▶ **任务项**
请根据下方关于乳腺病变良恶性鉴别的论文页面回答：
1. 这篇论文的通讯作者是谁？
2. 模型验证采用了什么方法？
3. 本文方法获得的AUC是多少？

波谱学杂志 ›› 2022, Vol. 39 ›› Issue (4): 401-412.doi: 10.11938/cjmr20222969

• 研究论文 • 上一篇    下一篇

基于多模态MRI与深度学习的乳腺病变良恶性鉴别

杨一风,祁章璇,聂生东*()   

  1. 上海理工大学 医学影像工程研究所, 上海 200093
  • 收稿日期:2022-01-04 出版日期:2022-12-05 发布日期:2022-03-15
  • 通讯作者: 聂生东 E-mail:nsd4647@163.com
  • 基金资助:
    国家自然科学基金资助项目(81830052);上海市科技创新行动计划资助项目(18441900500)

Differentiation of Benign and Malignant Breast Lesions Based on Multimodal MRI and Deep Learning

Yi-feng YANG,Zhang-xuan QI,Sheng-dong NIE*()   

  1. Institute of Medical Image Engineering, University of Shanghai for Science and Technology, Shanghai 200093, China
  • Received:2022-01-04 Online:2022-12-05 Published:2022-03-15
  • Contact: Sheng-dong NIE E-mail:nsd4647@163.com

摘要:

为提高基于动态增强磁共振成像(DCE-MRI)的计算机辅助(CAD)方法对乳腺病变良恶性鉴别的精度,本文基于多模态特征融合,提出一种联合非对称卷积和超轻子空间注意模块的卷积神经网络AC_Ulsam_CNN.首先,采用迁移学习方法预训练模型,筛选出对乳腺病变良恶性鉴别最为有效的DCE-MRI扫描时序.而后,基于最优扫描时序图像,搭建基于AC_Ulsam_CNN网络的模型,以增强分类模型的特征表达能力和鲁棒性.最后,将影像特征与乳腺影像数据报告和数据系统(BI-RADS)分级、表观扩散系数(ADC)和时间-信号强度曲线(TIC)类型等多模态信息进行特征融合,以进一步提高模型对病灶的预测性能.采用五折交叉验证方法进行模型验证,本文方法获得了0.826的准确率(ACC)和0.877的受试者工作曲线下面积(AUC).这表明该算法在小样本量数据下可较好区分乳腺病变的良恶性,而基于多模态数据的融合模型也进一步丰富了特征信息,从而提高病灶的检出精度,为乳腺病灶良恶性的自动鉴别诊断提供了新方法.

▶ **所给数据**
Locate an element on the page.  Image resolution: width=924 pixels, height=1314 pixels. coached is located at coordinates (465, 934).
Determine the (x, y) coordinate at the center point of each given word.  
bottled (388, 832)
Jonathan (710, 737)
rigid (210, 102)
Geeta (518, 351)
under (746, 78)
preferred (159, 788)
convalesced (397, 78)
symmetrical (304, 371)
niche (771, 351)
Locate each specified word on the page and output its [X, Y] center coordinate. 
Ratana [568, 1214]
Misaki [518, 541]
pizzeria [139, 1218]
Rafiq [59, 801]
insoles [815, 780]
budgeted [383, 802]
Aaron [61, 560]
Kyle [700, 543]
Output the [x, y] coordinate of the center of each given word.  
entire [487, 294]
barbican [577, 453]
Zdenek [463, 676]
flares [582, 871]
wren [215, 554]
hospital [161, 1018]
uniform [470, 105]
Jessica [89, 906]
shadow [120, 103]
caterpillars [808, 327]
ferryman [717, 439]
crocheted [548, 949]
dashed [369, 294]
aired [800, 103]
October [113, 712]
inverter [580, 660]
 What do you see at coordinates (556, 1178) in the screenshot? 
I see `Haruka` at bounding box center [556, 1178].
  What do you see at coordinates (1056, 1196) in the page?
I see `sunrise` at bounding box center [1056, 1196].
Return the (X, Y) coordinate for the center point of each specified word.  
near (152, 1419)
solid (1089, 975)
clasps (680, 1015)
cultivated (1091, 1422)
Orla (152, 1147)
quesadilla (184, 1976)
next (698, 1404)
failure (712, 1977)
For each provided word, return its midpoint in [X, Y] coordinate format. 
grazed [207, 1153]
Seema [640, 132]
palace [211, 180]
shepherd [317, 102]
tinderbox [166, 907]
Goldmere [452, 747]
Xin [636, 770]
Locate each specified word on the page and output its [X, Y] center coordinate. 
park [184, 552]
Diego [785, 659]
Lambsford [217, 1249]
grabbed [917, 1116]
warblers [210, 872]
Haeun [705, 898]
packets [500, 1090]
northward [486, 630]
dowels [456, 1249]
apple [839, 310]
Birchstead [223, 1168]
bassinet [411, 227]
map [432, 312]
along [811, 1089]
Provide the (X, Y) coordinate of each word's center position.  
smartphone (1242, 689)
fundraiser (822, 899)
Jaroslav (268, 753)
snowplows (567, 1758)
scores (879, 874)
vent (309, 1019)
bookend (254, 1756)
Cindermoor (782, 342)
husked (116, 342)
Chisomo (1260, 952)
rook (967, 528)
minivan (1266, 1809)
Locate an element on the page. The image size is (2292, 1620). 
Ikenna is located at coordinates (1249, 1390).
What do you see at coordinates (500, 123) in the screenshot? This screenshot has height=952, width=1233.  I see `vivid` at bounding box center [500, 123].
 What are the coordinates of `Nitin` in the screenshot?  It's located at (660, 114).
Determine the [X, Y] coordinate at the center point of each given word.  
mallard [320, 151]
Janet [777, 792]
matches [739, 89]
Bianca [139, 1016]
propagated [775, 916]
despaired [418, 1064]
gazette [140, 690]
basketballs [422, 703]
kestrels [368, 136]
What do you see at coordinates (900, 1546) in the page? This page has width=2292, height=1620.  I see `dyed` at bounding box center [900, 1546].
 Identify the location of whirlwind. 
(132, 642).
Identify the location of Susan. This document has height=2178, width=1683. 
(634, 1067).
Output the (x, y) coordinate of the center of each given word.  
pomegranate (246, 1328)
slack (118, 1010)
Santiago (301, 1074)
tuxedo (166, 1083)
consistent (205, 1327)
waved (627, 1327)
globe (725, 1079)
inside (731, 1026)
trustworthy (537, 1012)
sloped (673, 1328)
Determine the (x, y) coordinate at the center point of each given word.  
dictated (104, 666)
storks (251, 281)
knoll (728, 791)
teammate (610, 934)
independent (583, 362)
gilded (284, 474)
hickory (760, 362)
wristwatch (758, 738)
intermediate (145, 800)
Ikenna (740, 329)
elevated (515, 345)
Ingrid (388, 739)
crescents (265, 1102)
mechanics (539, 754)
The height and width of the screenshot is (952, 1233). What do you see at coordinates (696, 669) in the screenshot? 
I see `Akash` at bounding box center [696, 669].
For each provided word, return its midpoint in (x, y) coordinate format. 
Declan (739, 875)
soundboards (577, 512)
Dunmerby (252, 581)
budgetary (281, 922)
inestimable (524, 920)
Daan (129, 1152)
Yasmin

▶ **问题解答**
1. 聂生东
2. 五折交叉验证方法
3. 0.877